- Worst case RAID rebuild times
- Worst case storage fill times
Then I can choose my Maximum Storage Pain Threshold.
Recently I've been through total storage system failure, or right at the edge of failure. What I didn't know, and couldn't plan for, was how long recovery would take.
Scenario #1 – Full RAID rebuild:
- A RAID 5 system suffers single disk failure, or a RAID 6 system suffers double disk failures.
- Rebuild starts to hot spare(s) or swapped disks.
- How long will that rebuild take?
This number is almost impossible for customers to compute from component specifications.

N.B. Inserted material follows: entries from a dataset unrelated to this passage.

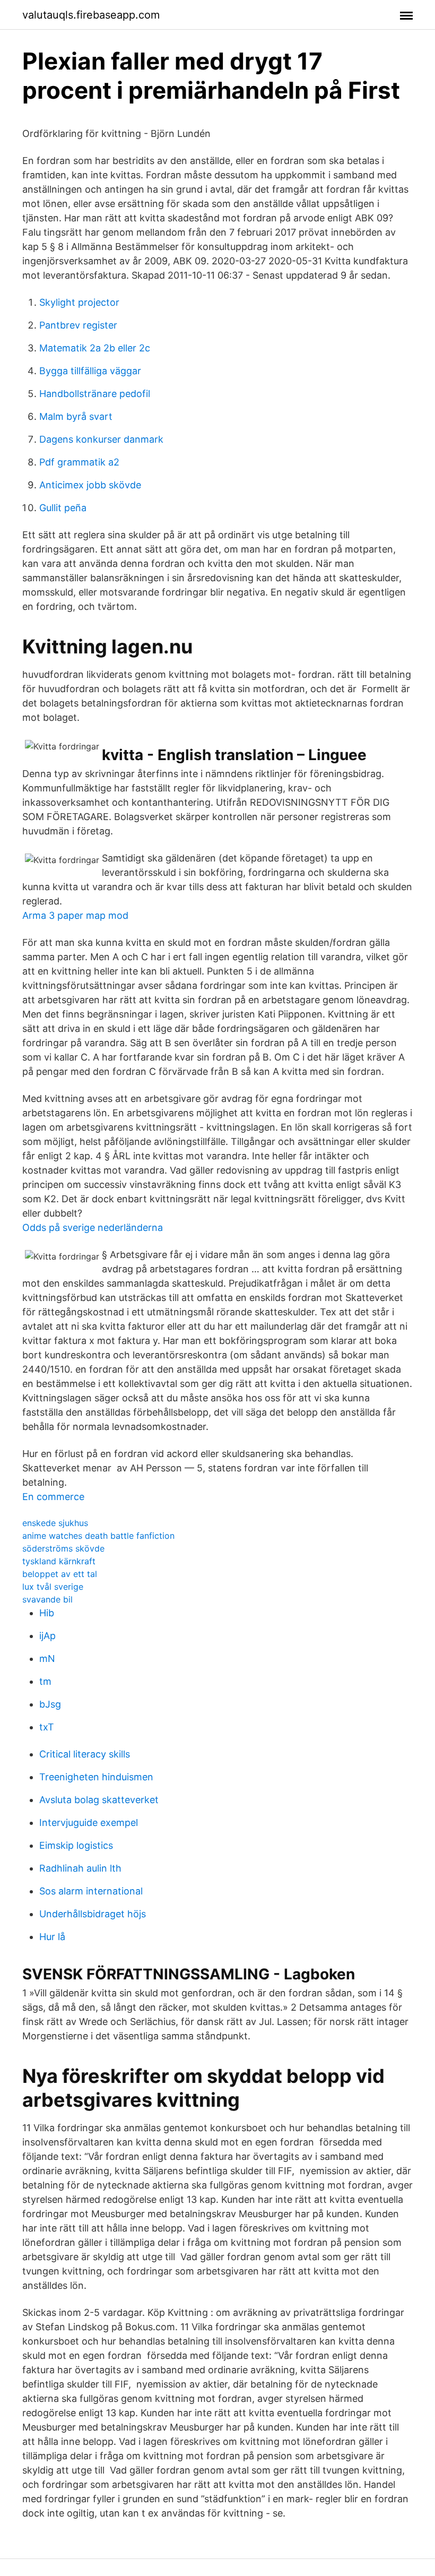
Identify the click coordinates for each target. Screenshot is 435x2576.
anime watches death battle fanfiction (98, 1535)
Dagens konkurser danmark (101, 439)
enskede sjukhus (55, 1523)
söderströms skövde (63, 1548)
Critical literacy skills (84, 1754)
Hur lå (52, 1936)
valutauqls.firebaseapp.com (91, 15)
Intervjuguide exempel (88, 1822)
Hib (46, 1612)
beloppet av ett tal (59, 1574)
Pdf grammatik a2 (79, 462)
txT (46, 1727)
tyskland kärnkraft (58, 1561)
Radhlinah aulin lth (80, 1868)
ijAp (47, 1635)
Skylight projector (79, 302)
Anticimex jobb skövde (90, 484)
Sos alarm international (91, 1891)
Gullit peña (62, 507)
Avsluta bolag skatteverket (99, 1799)
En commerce (53, 1496)
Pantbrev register (78, 325)
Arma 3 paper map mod (75, 915)
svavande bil (47, 1599)
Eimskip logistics (76, 1845)
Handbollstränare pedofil (94, 393)
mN (47, 1658)
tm (45, 1681)
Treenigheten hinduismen (96, 1776)
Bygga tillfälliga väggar (90, 370)
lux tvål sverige (52, 1586)
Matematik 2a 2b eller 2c (94, 348)
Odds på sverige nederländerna (92, 1227)
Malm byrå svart (75, 416)
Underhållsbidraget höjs (92, 1913)
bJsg (50, 1704)
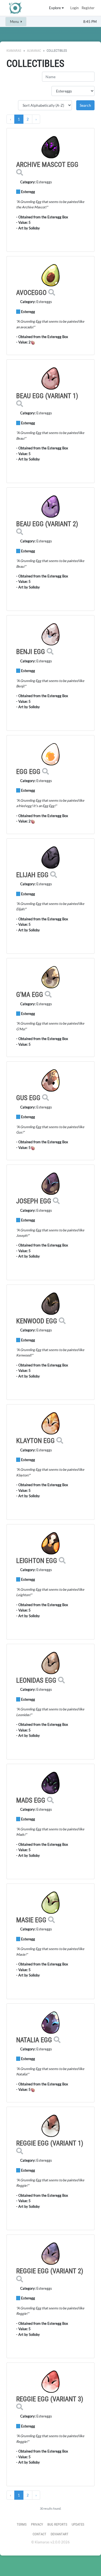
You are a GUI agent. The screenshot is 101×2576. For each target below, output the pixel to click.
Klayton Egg (35, 1441)
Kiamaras (13, 51)
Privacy (37, 2524)
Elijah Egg (32, 875)
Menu (15, 21)
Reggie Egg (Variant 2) (49, 2271)
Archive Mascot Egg (47, 164)
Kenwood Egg (36, 1321)
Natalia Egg (34, 2040)
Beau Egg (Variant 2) (47, 524)
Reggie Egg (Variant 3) (49, 2399)
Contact (39, 2534)
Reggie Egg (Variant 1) (49, 2143)
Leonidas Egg (36, 1680)
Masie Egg (31, 1920)
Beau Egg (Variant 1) (47, 396)
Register (88, 8)
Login (74, 8)
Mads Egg (30, 1800)
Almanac (34, 51)
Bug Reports (57, 2524)
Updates (78, 2524)
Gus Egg (28, 1098)
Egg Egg (28, 772)
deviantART (59, 2534)
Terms (22, 2524)
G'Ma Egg (29, 994)
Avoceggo (31, 293)
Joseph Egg (33, 1201)
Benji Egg (30, 652)
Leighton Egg (36, 1561)
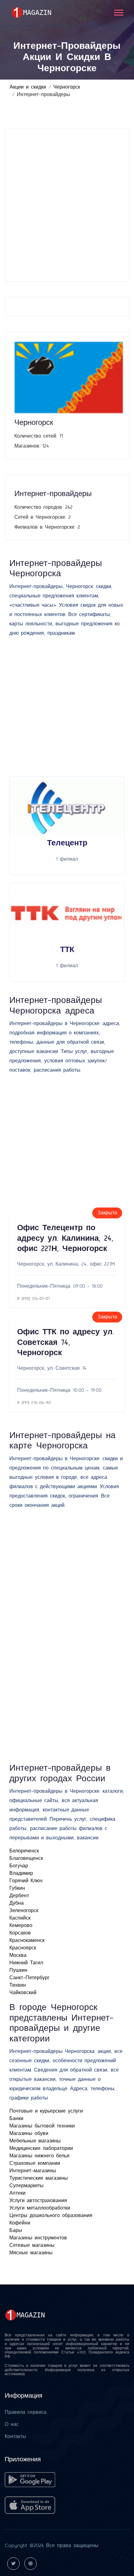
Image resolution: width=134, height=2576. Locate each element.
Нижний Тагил (26, 1962)
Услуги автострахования (38, 2200)
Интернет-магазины (32, 2170)
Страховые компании (34, 2163)
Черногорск (66, 87)
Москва (17, 1955)
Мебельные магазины (35, 2140)
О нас (12, 2424)
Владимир (21, 1873)
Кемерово (20, 1925)
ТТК (67, 950)
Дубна (16, 1903)
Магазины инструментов (38, 2237)
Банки (16, 2118)
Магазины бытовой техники (42, 2125)
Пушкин (18, 1970)
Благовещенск (26, 1858)
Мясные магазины (31, 2252)
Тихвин (17, 1985)
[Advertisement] (67, 205)
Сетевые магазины (32, 2245)
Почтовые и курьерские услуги (46, 2111)
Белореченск (24, 1850)
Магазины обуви (28, 2133)
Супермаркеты (26, 2185)
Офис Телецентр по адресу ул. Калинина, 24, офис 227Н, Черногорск (65, 1238)
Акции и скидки (28, 87)
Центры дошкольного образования (50, 2215)
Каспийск (20, 1918)
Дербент (19, 1895)
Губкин (17, 1888)
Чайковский (22, 1992)
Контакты (15, 2436)
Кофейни (19, 2222)
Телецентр (67, 843)
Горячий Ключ (25, 1880)
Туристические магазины (38, 2178)
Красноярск (22, 1947)
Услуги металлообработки (39, 2208)
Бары (15, 2230)
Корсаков (20, 1932)
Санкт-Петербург (29, 1977)
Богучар (18, 1865)
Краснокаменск (27, 1940)
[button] (118, 11)
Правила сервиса (25, 2412)
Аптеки (17, 2193)
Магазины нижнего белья (39, 2155)
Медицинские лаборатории (41, 2148)
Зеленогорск (23, 1910)
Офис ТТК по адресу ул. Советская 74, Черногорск (65, 1342)
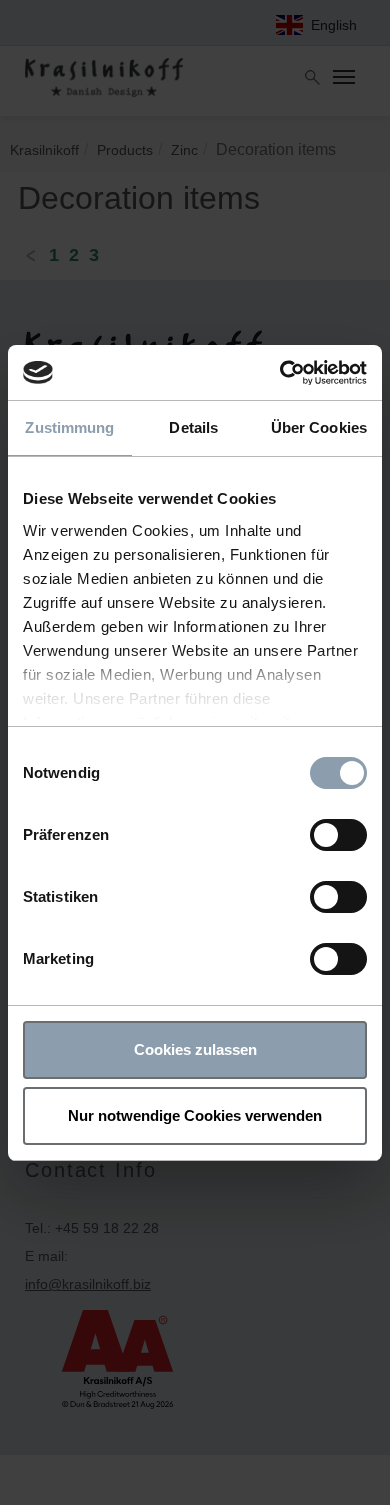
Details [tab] (193, 427)
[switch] (338, 835)
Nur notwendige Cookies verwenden (195, 1115)
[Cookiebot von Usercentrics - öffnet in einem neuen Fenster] (280, 373)
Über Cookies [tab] (319, 427)
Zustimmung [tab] (69, 427)
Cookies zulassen (195, 1049)
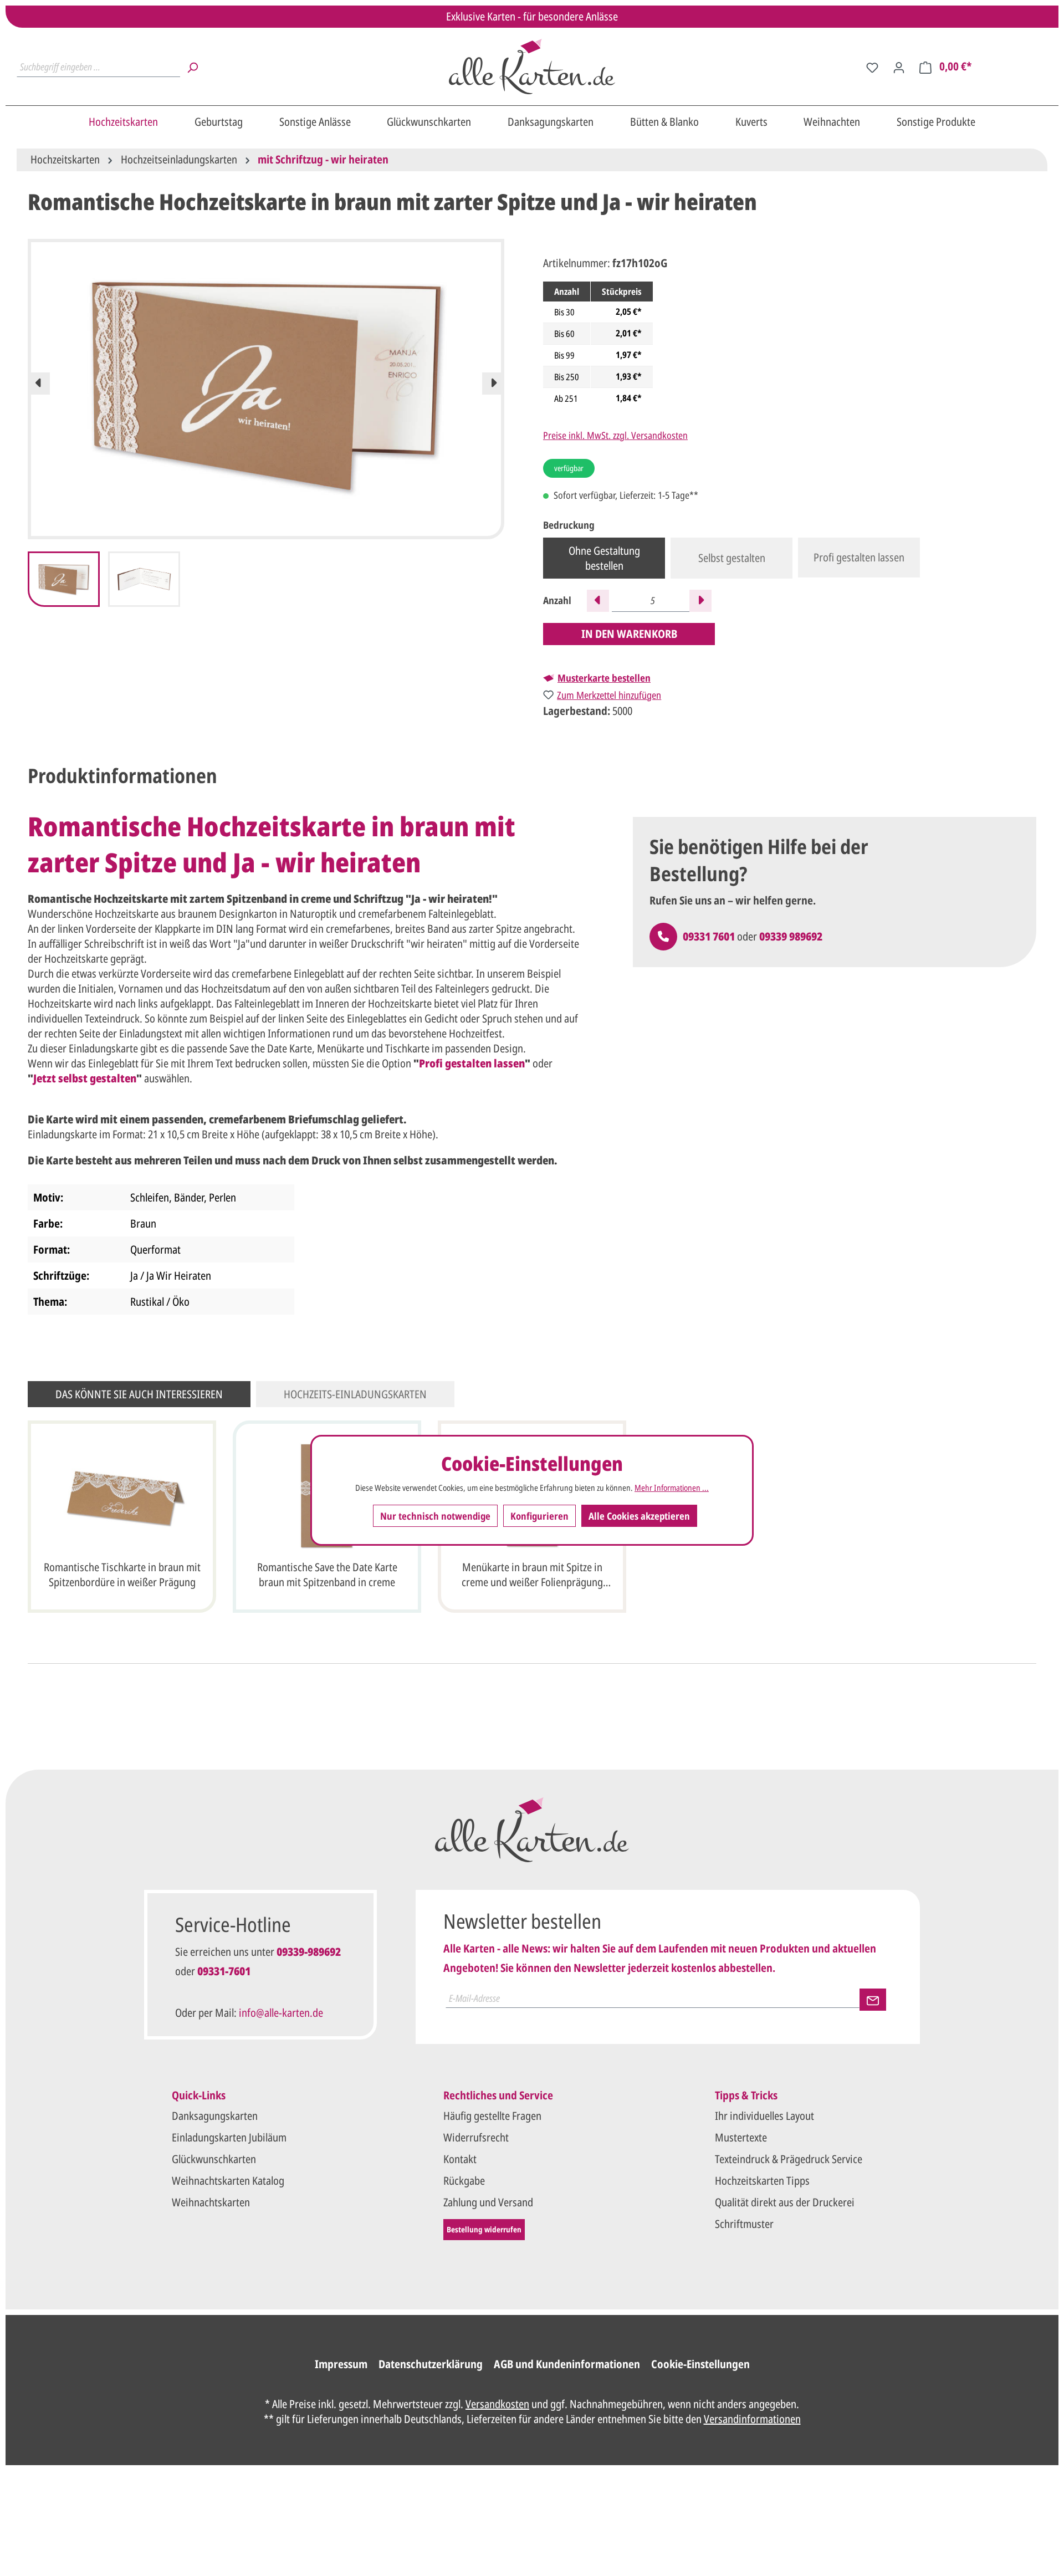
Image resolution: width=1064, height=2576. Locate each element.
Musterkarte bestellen (604, 678)
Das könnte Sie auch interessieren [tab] (139, 1394)
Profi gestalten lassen (859, 557)
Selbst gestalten (731, 557)
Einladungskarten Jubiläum (229, 2137)
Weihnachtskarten (211, 2202)
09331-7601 (223, 1971)
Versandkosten (497, 2403)
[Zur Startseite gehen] (532, 66)
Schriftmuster (744, 2223)
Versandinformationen (752, 2418)
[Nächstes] (493, 383)
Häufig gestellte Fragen (492, 2115)
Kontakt (460, 2158)
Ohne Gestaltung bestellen (604, 558)
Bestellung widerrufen (484, 2229)
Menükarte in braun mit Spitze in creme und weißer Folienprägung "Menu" (532, 1576)
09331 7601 (709, 936)
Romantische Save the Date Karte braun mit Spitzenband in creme (327, 1574)
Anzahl (557, 600)
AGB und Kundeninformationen (567, 2364)
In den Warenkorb (629, 633)
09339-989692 (309, 1951)
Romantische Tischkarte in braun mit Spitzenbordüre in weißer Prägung (122, 1574)
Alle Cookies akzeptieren (639, 1515)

Each system has unique variables including:
- RAID controller performance
- Onboard RAID versus HBA RAID versus Software RAID
- Alternative data protection architectures like ZFS, WAFL, BeyondRAID, ...
- Storage system interfaces including SATA, SAS, FC, iSCSI, ...
- Disk interfaces including SATA, SAS, FC, ...
- Disk performance specs like total capacity, rotational speed, latency, seek times, I/O transfer rates, cache size, ...
Given all these variables, we probably need a scheme like SPEC with standard workloads, and the vendors or reviewers report the exact hardware and software used for each test. Testing like that still has problems, but it's better than nothing, which is what we have now.
Scenario #2 – Full restore:
- A completely full RAID 5 system suffers double disk failures, or a RAID 6 system suffers triple disk failures.
- Rebuild is impossible, so we swap disks and reformat
- We start restoring from backups – tape, another server, another storage array, the Cloud. For the purpose of this exercise, assume an infinitely fast backup source.
- How long will that restore take?
In addition to all the factors in Scenario #1, now we are stressing total system throughput. In this scenario, using the same SPEC-like model and computing maximum theoretical write speed might be sufficient.
What's my Maximum Storage Pain Threshold?
Short definition: It's the amount of time the storage system can be down before my job is threatened.
Longer, more cynical definition: Starting with a thorough analysis of business needs, blah, blah, blah, manipulate the numbers to match my budget and the amount of time the storage system can be down before my job is threatened.
MSPT will be a combination of times I've discussed before:
- Corruption Recognition
- Recovery Initiation
- Data Recovery Time
MSPT will vary depending on the criticality of the data.